Well I started reviewing the mmu notifier code, but it is kind of hard to
know what you're talking about just by reading through code and not trying
your suggestions for yourself...

So I implemented mmu notifiers slightly differently. Andrea's mmu notifiers
are rather similar. However I have tried to make a point of minimising the
impact the the core mm/. I don't see why we need to invalidate or flush
anything when changing the pte to be _more_ permissive, and I don't
understand the need for invalidate_begin/invalidate_end pairs at all.
What I have done is basically create it so that the notifiers get called
basically in the same place as the normal TLB flushing is done, and nowhere
else.

I also wanted to avoid calling notifier code from inside eg. hardware TLB
or pte manipulation primitives. These things are already pretty well
spaghetti, so I'd like to just place them right where needed first... I
think eventually it will need a bit of a rethink to make it more consistent
and more general. But I prefer to do put them in the caller for the moment.

I have also attempted to write a skeleton driver. Not like Christoph's
drivers, but one that actually does something. This one can mmap a
window into its own virtual address space. It's not perfect yet (I need
to replace page_mkwrite with ->fault in the core mm before I can get
enough information to do protection properly I think). However I think it
may be race-free in the fault vs unmap paths. It's pretty complex, I must
say.

---

Index: linux-2.6/include/linux/mm_types.h
===================================================================
--- linux-2.6.orig/include/linux/mm_types.h
+++ linux-2.6/include/linux/mm_types.h
@@ -228,6 +228,9 @@ struct mm_struct {
 #ifdef CONFIG_CGROUP_MEM_CONT
 	struct mem_cgroup *mem_cgroup;
 #endif
+#ifdef CONFIG_MMU_NOTIFIER
+	struct hlist_head mmu_notifier_list;
+#endif
 };
 
 #endif /* _LINUX_MM_TYPES_H */
Index: linux-2.6/include/linux/mmu_notifier.h
===================================================================
--- /dev/null
+++ linux-2.6/include/linux/mmu_notifier.h
@@ -0,0 +1,69 @@
+#ifndef _LINUX_MMU_NOTIFIER_H
+#define _LINUX_MMU_NOTIFIER_H
+
+#include <linux/list.h>
+#include <linux/mm_types.h>
+
+struct mmu_notifier;
+struct mmu_notifier_operations;
+
+#ifdef CONFIG_MMU_NOTIFIER
+
+struct mmu_notifier {
+	struct hlist_node hlist;
+	const struct mmu_notifier_operations *ops;
+	struct mm_struct *mm;
+};
+
+struct mmu_notifier_operations {
+	void (*release)(struct mmu_notifier *mn);
+	int (*clear_young)(struct mmu_notifier *mn, unsigned long address);
+	void (*unmap)(struct mmu_notifier *mn, unsigned long address);
+	void (*invalidate_range)(struct mmu_notifier *mn, unsigned long start, unsigned long end);
+};
+
+static inline void mmu_notifier_init_mm(struct mm_struct *mm)

* [Extracted records]
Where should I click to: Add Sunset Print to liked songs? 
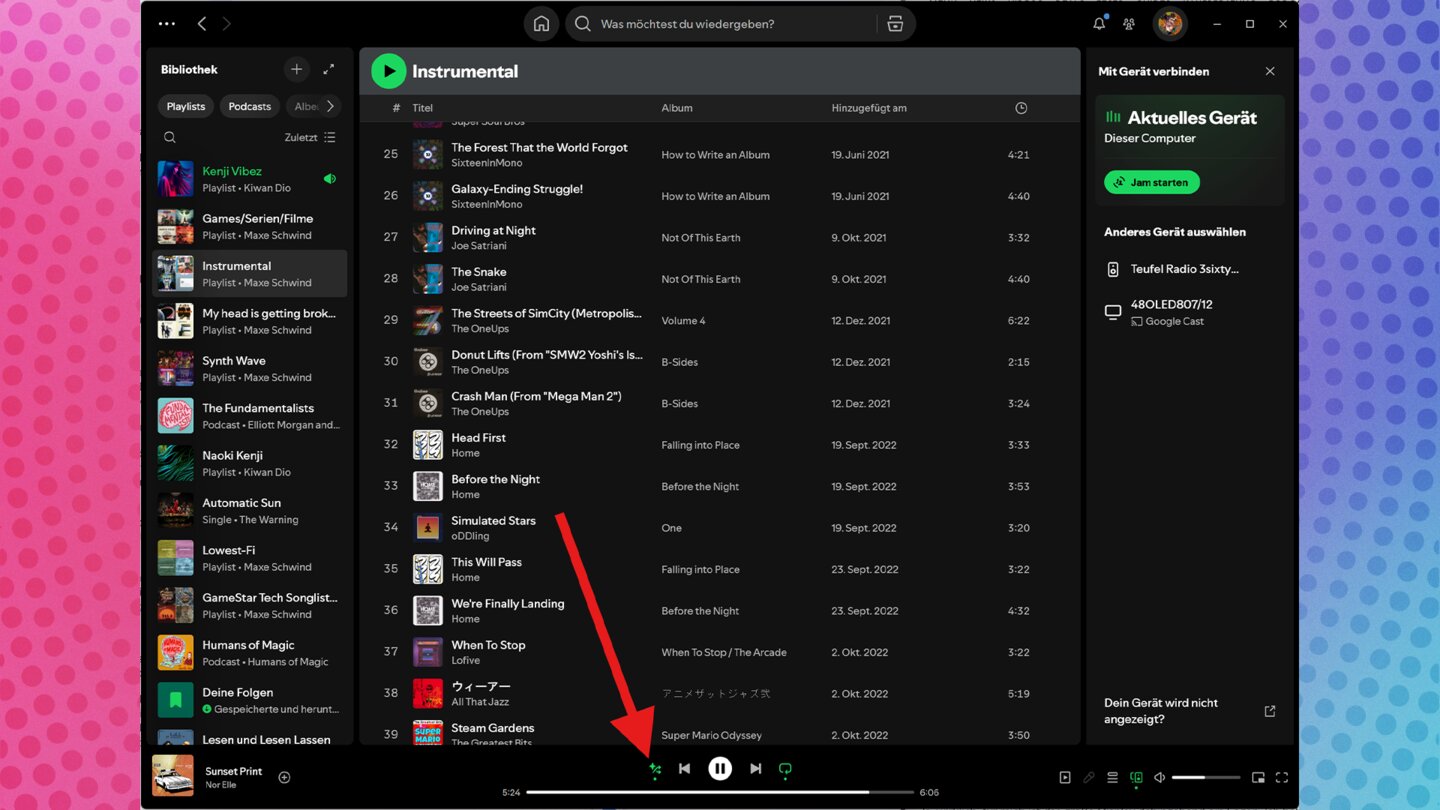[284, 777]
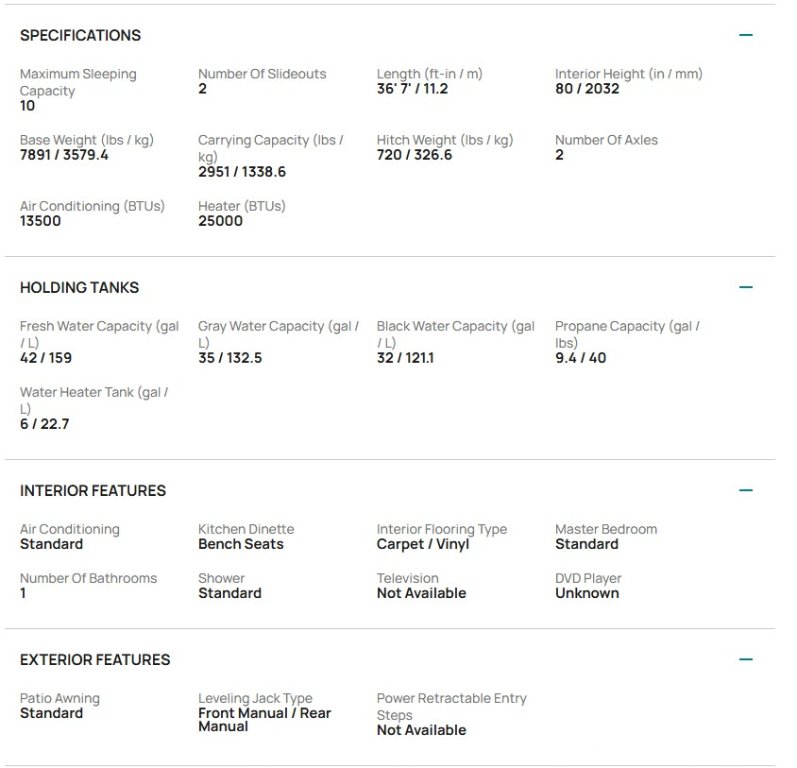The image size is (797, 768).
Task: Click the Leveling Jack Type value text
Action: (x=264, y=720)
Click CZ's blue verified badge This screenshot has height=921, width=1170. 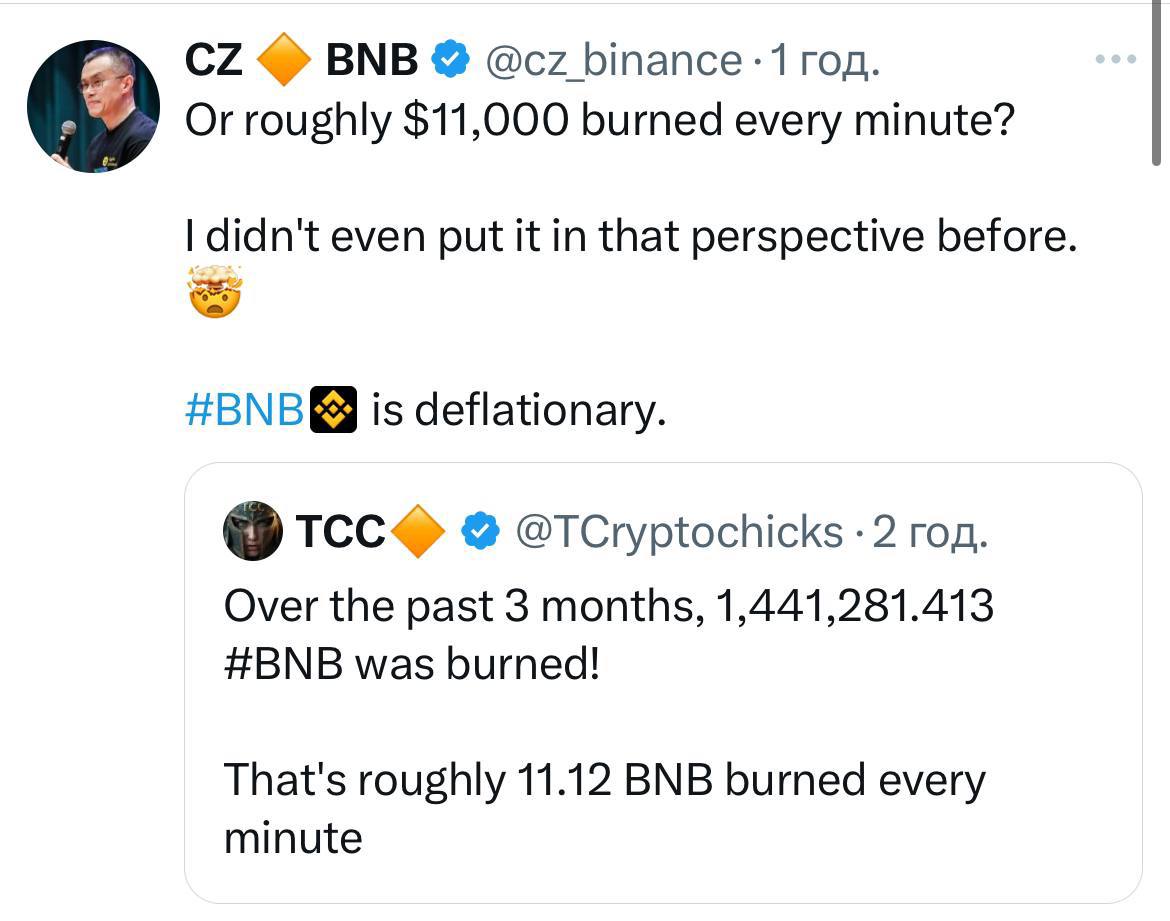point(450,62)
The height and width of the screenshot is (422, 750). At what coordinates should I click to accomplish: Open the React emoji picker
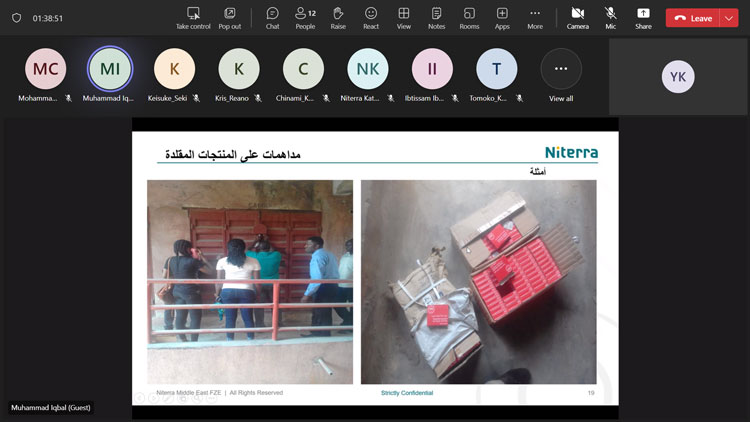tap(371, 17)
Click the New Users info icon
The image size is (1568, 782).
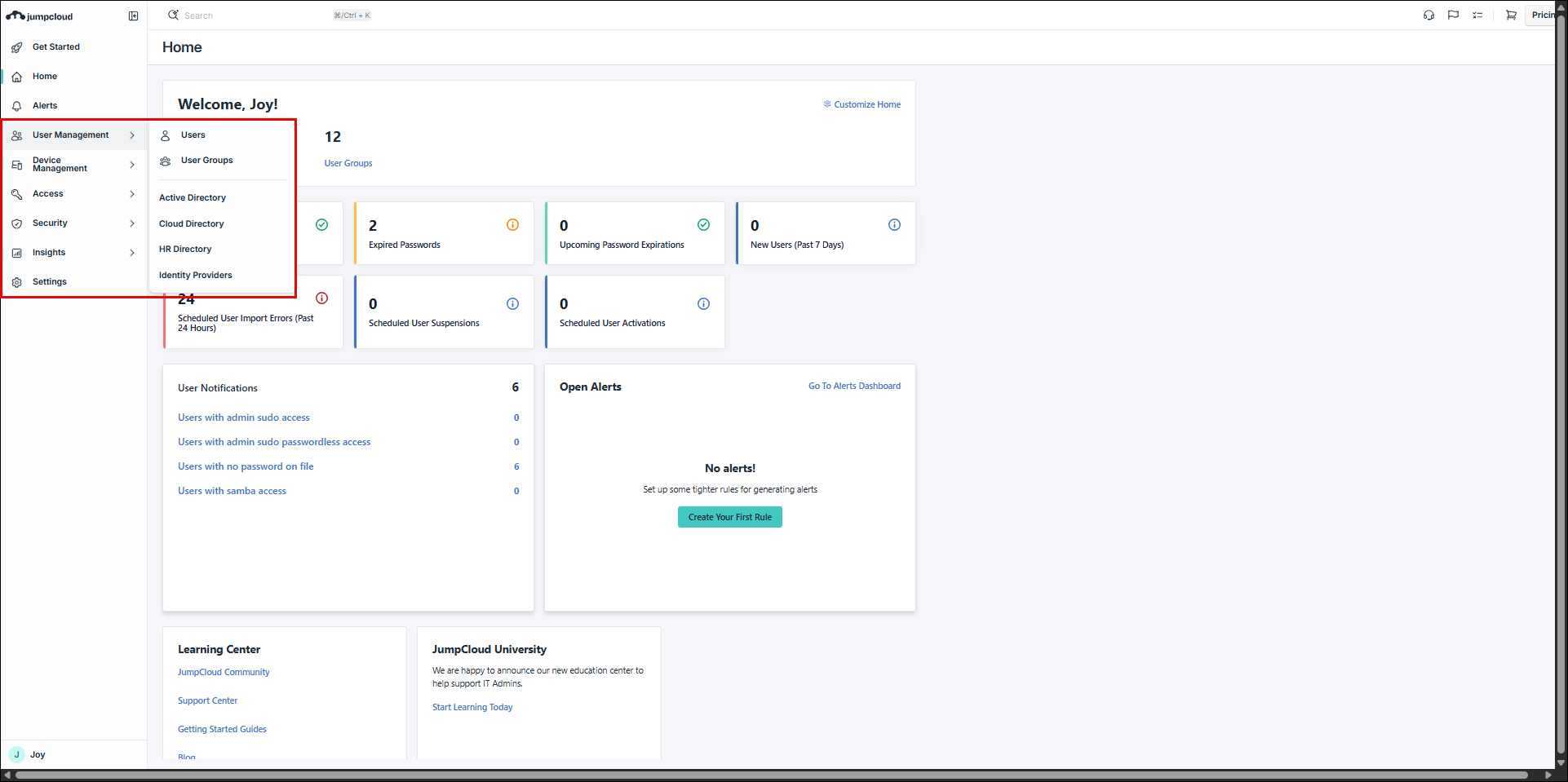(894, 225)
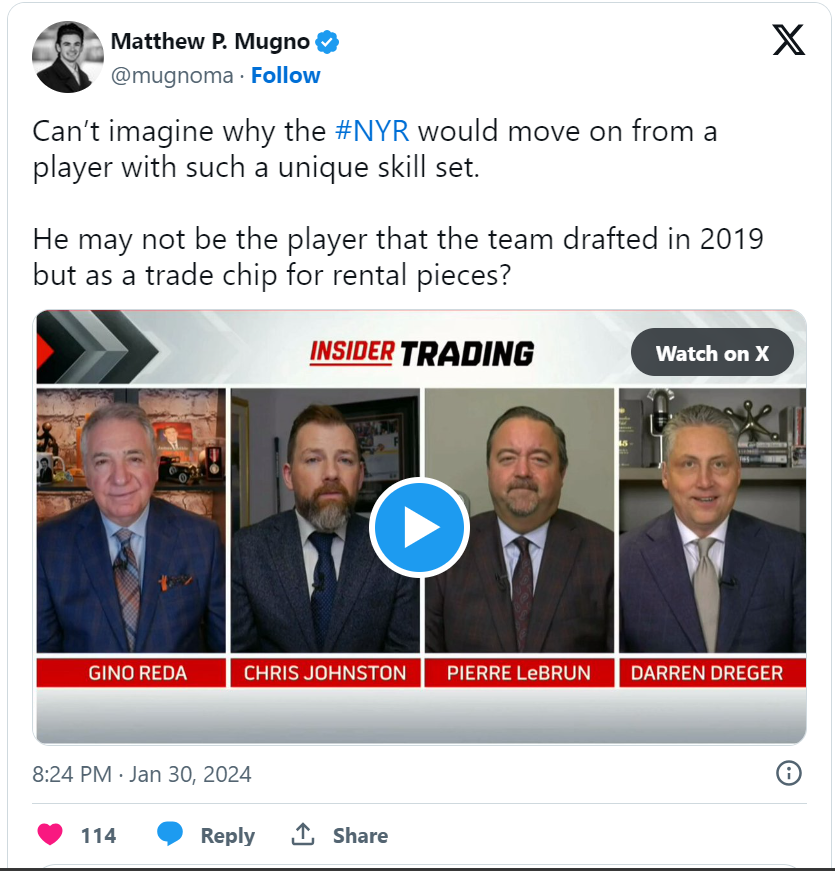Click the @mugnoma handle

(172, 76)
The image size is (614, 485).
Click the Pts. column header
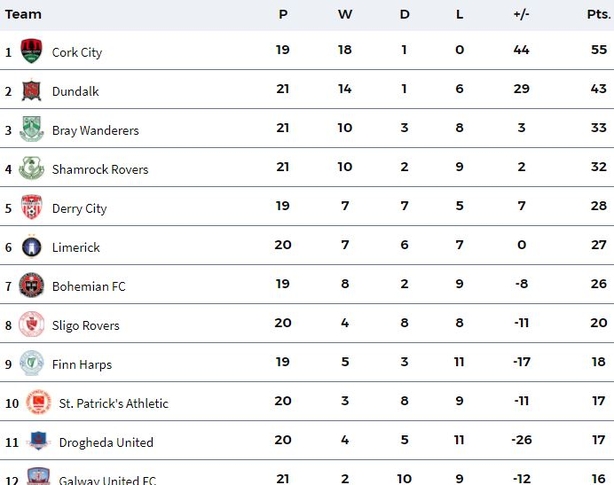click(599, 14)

* [Job 1] According to the post on mmu notifiers, what can the skeleton driver mmap?
* [Job 2] Carry on the post on mmu notifiers from its last line.

* [Right answer 1] A window into its own virtual address space.

* [Right answer 2]
+{
+	INIT_HLIST_HEAD(&mm->mmu_notifier_list);
+}
+
+static inline void mmu_notifier_init(struct mmu_notifier *mn, const struct mmu_notifier_operations *ops, struct mm_struct *mm)
+{
+	INIT_HLIST_NODE(&mn->hlist);
+	mn->ops = ops;
+	mn->mm = mm;
+}
+
+extern void mmu_notifier_register(struct mmu_notifier *mn);
+extern void mmu_notifier_unregister(struct mmu_notifier *mn);
+
+extern void mmu_notifier_exit_mm(struct mm_struct *mm);
+extern int mmu_notifier_clear_young(struct mm_struct *mm, unsigned long address);
+extern void mmu_notifier_unmap(struct mm_struct *mm, unsigned long address);
+extern void mmu_notifier_invalidate_range(struct mm_struct *mm, unsigned long start, unsigned long end);
+
+#else /* CONFIG_MMU_NOTIFIER */
+
+static inline void mmu_notifier_init_mm(struct mm_struct *mm)
+{
+}
+
+static inline void mmu_notifier_exit_mm(struct mm_struct *mm)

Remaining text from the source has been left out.